A.Q. Khan: A hero in Pakistan, a nuclear villain elsewhere

Widely considered the “father” of Pakistan’s nuclear weapons program, Abdul Qadeer Khan died last week at the age of 85. His efforts made him a national hero in his home country, an icon who made invaluable contributions in the fight to protect Pakistan from its larger neighbor and allow it to stand tall and free on the international stage. For many others, however, Khan was a criminal who enabled nuclear proliferation around the world.

A.Q. Khan (as he was commonly known) was a nuclear engineer, who has born in India and emigrated to Pakistan after the bloody partition in 1947 that birthed the two countries. He studied metallurgy and, after doing graduate study in Germany, joined a Dutch company that enriched uranium for a consortium of European nuclear-engineering firms. India’s “peaceful nuclear explosion” in 1974 set off alarm bells in Pakistan, which had a violent territorial dispute with Delhi over control of Jammu and Kashmir, predominately Muslim areas that are part of India but claimed by Pakistan.

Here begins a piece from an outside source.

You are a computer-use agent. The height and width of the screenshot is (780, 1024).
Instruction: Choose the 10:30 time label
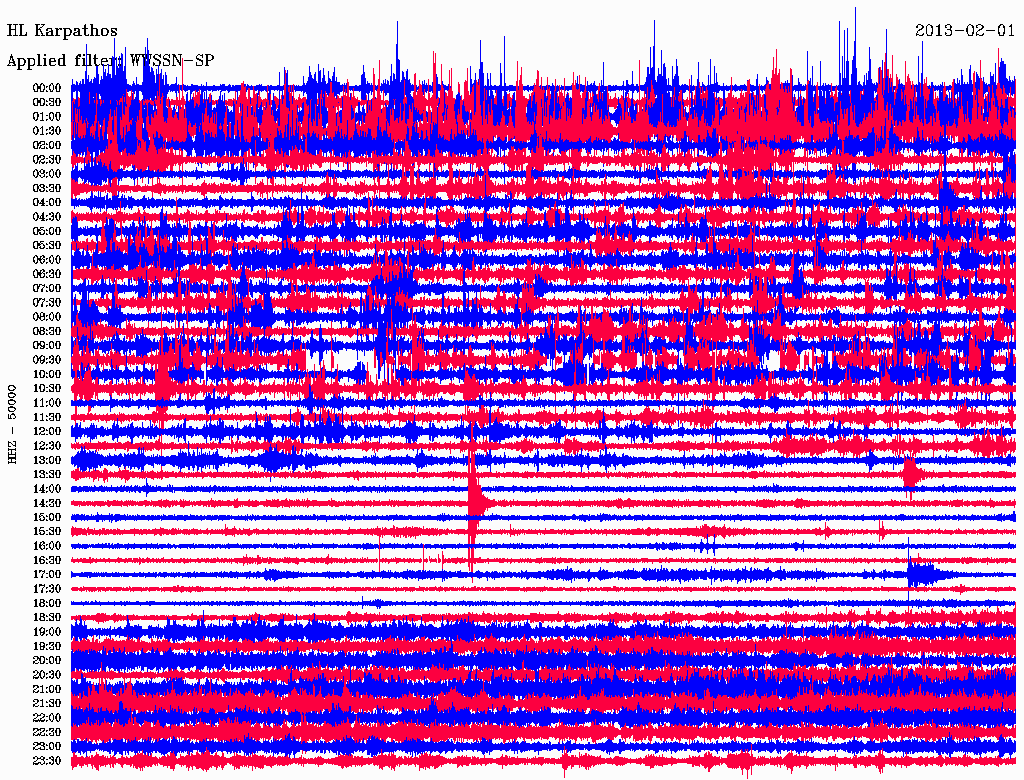click(47, 388)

Fearful that India’s new nuclear capabilities would give it an insuperable advantage in the competition with Pakistan, Khan endeavored to secure the same for his own government. He later said that he remembered how India had supported separatists who split his country in two, with East Pakistan becoming Bangladesh and “I wanted that what happened in 1971 should never be repeated again.” He stole designs for nuclear centrifuges from his Dutch employer so that Pakistan could enrich uranium to build its own bomb. Years later, he explained that after the 1974 tests, “I felt that Pakistan’s security is in danger.”

Khan returned to Pakistan in 1975 to set up the country’s first nuclear facility, later named the Dr. A.Q. Khan Research Laboratories. From his perch as director and chief scientist, he is reputed to have directed Pakistan’s nuclear weapons development program, an effort that culminated in its first nuclear tests in 1998, just after India conducted its own nuclear tests. For that work, he was, tweeted Pakistan’s current prime minister, Imran Khan, “loved by our nation (because) of his critical contribution in making us a nuclear weapon state.” Providing security against “an aggressive much larger nuclear neighbor,” Prime Minister Khan continued, made the scientist “a national icon.”

Were Khan responsible only for his country’s progress beyond the nuclear threshold, his international reputation would be much different. Instead, however, he also established a nuclear smuggling and proliferation network that supplied technology to North Korea, Iran and Libya, enabling some of the world’s most dangerous governments to pursue their own dreams of going nuclear. Western governments believe that Khan was instrumental in advancing Pyongyang’s nuclear program, trading his enrichment technology for the North’s ballistic missiles. Iranian capabilities were also enhanced.

Those activities prompted the United States, a key supporter of Islamabad, to pressure then President Pervez Musharraf to fire Khan, which he did in 2001, although the scientist retained a role as scientific adviser to the government. Three years later, Khan confessed on Pakistan’s national television to having run the international proliferation program, but insisted that he had acted alone. He was pardoned by Musharraf, but was put under house arrest, where he remained for much of the rest of this life.

Parts of this tale are contested. Some Pakistani scientists insist that Khan was a mere cog in a larger program, and his prominence reflects Khan’s public relations abilities rather than his technical skills. Khan himself recanted parts of his 2004 confession, denying any involvement in nuclear smuggling and said that everything he did had official government sanction. In his telling, he was no rogue actor who acted for personal motives.

Perhaps the most troubling part of the Khan story is the way that Western governments dealt with this entire sordid tale. Their intelligence agencies were aware of Khan’s work for years but they did not stop him because they wanted to see who he was dealing with and how his network operated. They preferred collecting intelligence to taking action to stop one of the world’s most dangerous proliferators.

Those same governments were also prepared to scapegoat Khan and charge him with acting without Islamabad’s approval to maintain good relations with a country that was considered a vital ally in the fight against Soviet expansionism in Afghanistan. U.S. presidents had to certify that Pakistan was not engaged in efforts to build a nuclear weapon if that country was to continue to receive U.S. aid; Presidents Ronald Reagan and George H.W. Bush did so despite considerable evidence to the contrary.

Calculations changed in the early 2000s, when the U.S. worried less about Moscow and more about the potential for a nuclear-armed “axis of evil” consisting of Iran, Iraq and North Korea, two members of which were Khan’s customers. The prospect of Islamic terrorists acquiring nuclear knowhow was equally worrying for Washington. The need to crack down on Khan intensified — along with the desire to retain a window on, connections to and hopefully influence upon the Pakistan government. Again, the need for intelligence trumped other considerations and guided U.S. decisionmaking.

A.Q. Khan’s legacy will always be binary: national hero for Pakistanis, international smuggler for many others. No matter which version prevails, his life is a reminder of the power of an individual to write history.